Ciencia Al Poder (talkcontribs)

Can someone back up how the URLs aren't correctly encoded?

From the source code, the URL is passed to htmlspecialchars PHP function, which encoded XML problematic characters. On the other hand, the URLs are URL-encoded. They're generated from Title::getCanonicalURL(), which comes from Title::getLocalURL(). If you look at the source code, the "dbKey" is returned from wfUrlencode(), which correctly URL-encodes any non-ascii characters or special URL characters like ? #.

Reply to "This script will generate errors on many wikis"

"title=" missing in sitemap urls

1
76.102.130.155 (talkcontribs)

From my homepage, links look like "/index.php?title=My_Page_Name". I turned on $wgEnableCanonicalServerLink, so my pages contain meta data, and the URL is the same. So far so good!


Unfortunately, generateSitemap.php is making <loc> entries that look like "/index.php/My_Page_Name", i.e. without the "title=". (Note that they do contain the scheme and domain, but this forum software thinks I'm link spamming, so they're not shown here)


Google's indexing is mad about this discrepancy. What's the magic incantation to make them all contain "title="?

Reply to ""title=" missing in sitemap urls"
Jcwild (talkcontribs)

When I run this script I get the following:

Content-type: text/html

<br />

<b>Parse error</b>:  syntax error, unexpected T_STRING, expecting T_CONSTANT_ENCAPSED_STRING or '(' in <b>/path/wiki/maintenance/generateSitemap.php</b> on line <b>29</b><br />

Any ideas?

Jcwild (talkcontribs)

Ah, turns out "php" was v4.4.9. I needed to use a newer version.

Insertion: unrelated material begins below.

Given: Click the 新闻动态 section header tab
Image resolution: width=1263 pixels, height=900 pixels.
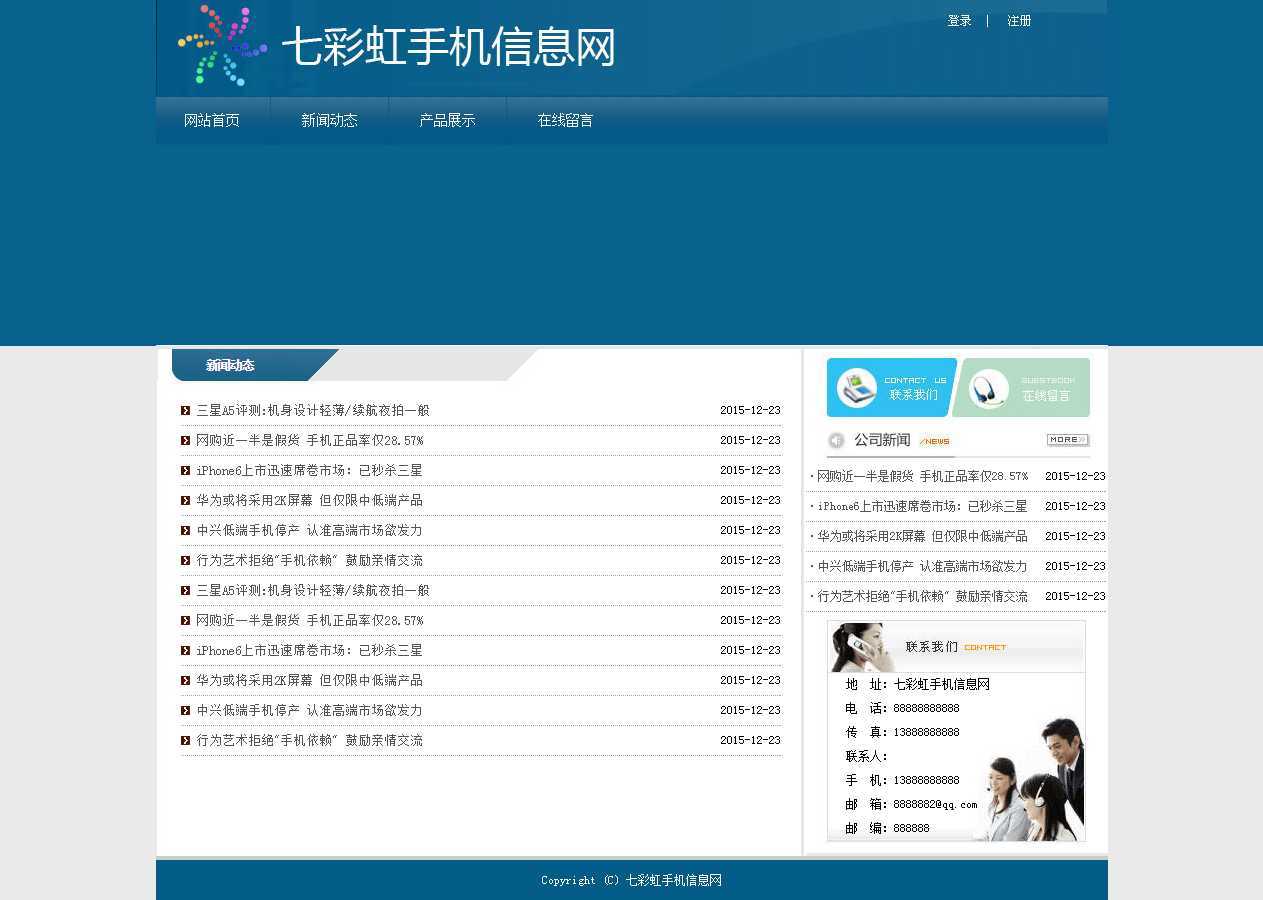Looking at the screenshot, I should pos(230,366).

generateSitemap.php should remove __NOINDEX__ pages added via $wgNamespaceRobotPolicies or $wgDefaultRobotPolicies in LocalSettings.php

2
Goodman Andrew (talkcontribs)

The following patches for the maintenance script generateSitemap.php from https://gerrit.wikimedia.org/r/c/620746 works (removed noindex pages from sitemap file) only for the behavior switch magic word (___NOINDEX___), but does not remove pages marked 'noindex' via the LocalSettings.php from the generated sitemap file.

I think there might be a solution to this because, if there wasn't, Wikipedia would have a problem excluding talkpages from its sitemap, which I think it doesn't: https://en.wikipedia.org/wiki/Wikipedia:Controlling_search_engine_indexing

Now, the wiki in question is by default noindex. Pages that are to be index have Template:INDEX added to them but the entire wiki is noindex by default, because: $wgDefaultRobotPolicies = true; in LocalSettings.php. Thus the desire sitemap solution is to generate sitemap for pages that has ___INDEX___ or Template:INDEX in them or that indicate 'index' in the HTML output of the page.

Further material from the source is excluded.